Required work:
Report every line in the records below that contains the word "blue", copying each line in full. Match case exactly.

Stored rows:

— begin —

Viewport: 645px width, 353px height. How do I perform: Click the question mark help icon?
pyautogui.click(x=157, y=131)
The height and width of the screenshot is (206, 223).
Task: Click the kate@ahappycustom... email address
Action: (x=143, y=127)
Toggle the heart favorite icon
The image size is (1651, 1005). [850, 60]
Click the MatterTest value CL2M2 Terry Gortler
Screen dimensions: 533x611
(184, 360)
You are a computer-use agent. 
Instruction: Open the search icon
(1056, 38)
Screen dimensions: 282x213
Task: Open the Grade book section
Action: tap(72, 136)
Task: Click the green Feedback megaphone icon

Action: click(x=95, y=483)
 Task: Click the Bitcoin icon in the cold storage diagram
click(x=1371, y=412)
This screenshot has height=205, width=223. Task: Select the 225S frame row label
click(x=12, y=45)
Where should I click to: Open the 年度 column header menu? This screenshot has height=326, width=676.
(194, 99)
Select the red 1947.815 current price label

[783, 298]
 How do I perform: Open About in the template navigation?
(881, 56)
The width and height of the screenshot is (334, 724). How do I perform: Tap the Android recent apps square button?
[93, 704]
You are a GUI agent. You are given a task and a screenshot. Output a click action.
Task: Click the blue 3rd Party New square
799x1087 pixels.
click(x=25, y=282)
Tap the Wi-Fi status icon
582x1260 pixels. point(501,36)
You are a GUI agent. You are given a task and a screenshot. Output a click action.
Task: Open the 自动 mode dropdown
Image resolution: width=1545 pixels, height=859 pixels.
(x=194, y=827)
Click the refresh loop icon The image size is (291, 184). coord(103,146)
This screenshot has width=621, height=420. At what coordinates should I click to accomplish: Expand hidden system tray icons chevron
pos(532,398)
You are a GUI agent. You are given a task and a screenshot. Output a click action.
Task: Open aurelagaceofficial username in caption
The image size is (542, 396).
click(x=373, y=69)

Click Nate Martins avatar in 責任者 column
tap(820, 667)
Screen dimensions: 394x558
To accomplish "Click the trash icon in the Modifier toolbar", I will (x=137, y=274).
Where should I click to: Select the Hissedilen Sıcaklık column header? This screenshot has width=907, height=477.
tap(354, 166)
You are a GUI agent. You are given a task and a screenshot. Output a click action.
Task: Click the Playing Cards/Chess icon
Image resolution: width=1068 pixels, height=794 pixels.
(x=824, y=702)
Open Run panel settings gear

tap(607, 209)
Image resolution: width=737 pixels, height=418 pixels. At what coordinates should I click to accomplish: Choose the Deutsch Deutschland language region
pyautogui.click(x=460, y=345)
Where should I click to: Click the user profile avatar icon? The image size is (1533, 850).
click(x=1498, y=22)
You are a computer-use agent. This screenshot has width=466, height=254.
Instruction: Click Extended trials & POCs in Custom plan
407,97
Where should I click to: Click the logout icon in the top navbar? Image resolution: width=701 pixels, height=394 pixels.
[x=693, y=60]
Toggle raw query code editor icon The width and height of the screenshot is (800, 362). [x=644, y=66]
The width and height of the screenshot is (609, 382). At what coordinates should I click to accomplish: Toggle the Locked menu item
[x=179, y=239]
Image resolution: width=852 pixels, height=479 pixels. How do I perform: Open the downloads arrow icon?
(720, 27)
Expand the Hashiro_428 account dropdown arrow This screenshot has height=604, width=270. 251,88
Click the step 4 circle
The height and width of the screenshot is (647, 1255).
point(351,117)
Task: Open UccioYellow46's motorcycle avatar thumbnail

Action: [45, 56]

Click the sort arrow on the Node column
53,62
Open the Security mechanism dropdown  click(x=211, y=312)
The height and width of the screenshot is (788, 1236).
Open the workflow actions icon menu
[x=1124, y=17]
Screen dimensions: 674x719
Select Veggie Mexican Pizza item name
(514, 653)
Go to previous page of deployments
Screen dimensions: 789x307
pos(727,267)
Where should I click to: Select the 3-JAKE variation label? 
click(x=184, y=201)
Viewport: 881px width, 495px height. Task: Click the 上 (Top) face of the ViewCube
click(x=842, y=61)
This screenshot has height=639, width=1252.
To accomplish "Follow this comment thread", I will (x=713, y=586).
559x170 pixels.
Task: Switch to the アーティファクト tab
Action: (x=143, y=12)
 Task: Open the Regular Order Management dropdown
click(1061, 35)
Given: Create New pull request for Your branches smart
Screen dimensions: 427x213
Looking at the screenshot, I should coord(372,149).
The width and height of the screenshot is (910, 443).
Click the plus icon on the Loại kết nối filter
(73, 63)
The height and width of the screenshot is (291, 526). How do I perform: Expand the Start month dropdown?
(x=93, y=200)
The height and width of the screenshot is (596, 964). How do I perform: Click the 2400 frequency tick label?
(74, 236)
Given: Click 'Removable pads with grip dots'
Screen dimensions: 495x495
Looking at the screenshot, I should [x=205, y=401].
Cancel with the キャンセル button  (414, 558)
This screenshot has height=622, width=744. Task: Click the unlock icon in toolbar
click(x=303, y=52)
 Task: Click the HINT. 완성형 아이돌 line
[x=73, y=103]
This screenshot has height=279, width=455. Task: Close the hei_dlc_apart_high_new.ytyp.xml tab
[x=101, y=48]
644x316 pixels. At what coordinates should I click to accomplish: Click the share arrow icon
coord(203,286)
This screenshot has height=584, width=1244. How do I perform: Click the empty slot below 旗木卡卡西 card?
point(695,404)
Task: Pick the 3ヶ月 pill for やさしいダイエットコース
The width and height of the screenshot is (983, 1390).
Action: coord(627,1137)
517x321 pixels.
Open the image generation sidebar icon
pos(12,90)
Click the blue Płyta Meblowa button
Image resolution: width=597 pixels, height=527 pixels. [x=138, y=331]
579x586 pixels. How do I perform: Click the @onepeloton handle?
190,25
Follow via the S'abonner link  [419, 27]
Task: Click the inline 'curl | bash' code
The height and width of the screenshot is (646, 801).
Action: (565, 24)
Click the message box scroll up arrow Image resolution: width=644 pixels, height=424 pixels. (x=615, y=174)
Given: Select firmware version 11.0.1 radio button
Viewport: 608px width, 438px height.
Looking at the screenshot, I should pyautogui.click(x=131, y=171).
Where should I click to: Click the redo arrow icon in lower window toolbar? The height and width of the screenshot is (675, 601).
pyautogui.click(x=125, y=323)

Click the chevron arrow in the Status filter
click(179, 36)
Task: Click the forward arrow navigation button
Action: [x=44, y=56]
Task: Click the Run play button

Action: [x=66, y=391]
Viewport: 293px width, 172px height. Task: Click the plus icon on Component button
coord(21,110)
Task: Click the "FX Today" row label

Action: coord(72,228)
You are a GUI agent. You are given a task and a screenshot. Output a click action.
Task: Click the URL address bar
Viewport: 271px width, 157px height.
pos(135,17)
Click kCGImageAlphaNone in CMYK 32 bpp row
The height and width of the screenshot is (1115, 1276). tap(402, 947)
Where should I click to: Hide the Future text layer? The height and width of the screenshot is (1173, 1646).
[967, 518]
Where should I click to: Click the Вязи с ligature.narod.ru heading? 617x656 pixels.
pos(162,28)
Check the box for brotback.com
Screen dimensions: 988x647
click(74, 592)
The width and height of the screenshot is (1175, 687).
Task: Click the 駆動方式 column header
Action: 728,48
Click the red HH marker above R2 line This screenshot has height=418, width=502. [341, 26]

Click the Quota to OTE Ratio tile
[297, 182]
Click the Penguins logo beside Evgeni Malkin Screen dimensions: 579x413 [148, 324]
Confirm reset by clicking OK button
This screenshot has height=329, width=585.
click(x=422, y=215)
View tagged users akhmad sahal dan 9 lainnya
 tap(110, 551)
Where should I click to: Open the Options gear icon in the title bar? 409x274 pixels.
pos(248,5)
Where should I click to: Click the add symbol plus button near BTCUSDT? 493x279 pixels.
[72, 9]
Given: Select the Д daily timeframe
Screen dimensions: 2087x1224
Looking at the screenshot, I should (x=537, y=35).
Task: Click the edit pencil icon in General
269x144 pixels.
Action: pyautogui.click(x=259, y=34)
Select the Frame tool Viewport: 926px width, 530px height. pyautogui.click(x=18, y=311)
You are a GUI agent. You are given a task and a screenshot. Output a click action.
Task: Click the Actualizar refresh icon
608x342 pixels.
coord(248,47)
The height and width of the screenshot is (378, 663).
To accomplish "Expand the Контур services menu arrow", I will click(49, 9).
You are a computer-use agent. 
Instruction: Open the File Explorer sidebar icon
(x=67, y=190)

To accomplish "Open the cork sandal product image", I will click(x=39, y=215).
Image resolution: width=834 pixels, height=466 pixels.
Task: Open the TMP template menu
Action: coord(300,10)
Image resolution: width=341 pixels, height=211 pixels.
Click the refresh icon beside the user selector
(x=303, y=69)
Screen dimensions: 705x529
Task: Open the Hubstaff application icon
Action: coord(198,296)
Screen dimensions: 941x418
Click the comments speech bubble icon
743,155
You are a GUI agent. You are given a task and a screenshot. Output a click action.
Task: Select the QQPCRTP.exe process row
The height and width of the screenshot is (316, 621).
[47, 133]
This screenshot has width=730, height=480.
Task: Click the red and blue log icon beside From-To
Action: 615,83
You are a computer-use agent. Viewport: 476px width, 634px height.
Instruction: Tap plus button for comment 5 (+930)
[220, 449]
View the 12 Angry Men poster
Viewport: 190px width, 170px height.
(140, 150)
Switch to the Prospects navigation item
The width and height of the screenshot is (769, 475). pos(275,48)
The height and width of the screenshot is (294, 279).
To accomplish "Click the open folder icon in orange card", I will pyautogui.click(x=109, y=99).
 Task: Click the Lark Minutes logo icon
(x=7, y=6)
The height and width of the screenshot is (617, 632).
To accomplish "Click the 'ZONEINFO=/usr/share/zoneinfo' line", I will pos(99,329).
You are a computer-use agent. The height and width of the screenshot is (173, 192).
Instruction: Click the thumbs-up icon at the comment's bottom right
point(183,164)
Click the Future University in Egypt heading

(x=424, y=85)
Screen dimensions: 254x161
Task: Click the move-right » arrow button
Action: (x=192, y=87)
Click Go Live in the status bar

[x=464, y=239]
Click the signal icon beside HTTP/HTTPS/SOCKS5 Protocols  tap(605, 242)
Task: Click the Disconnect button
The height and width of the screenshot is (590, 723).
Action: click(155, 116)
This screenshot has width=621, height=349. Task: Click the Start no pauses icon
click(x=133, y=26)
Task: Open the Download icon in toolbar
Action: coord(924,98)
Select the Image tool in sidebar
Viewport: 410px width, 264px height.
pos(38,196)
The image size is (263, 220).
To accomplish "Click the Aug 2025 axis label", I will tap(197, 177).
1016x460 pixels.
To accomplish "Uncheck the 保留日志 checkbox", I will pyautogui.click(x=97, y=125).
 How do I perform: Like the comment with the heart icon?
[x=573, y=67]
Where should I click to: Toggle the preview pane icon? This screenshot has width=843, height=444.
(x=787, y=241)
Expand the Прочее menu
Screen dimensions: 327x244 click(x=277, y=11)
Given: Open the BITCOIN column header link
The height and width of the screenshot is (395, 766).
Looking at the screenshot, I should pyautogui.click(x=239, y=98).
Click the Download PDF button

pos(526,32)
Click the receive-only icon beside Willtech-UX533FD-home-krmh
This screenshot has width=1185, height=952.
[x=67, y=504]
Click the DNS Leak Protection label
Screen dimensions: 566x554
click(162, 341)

— end —

Output of the task:
Task: Click the blue 3rd Party New square
Click the blue Płyta Meblowa button
Task: Click the red and blue log icon beside From-To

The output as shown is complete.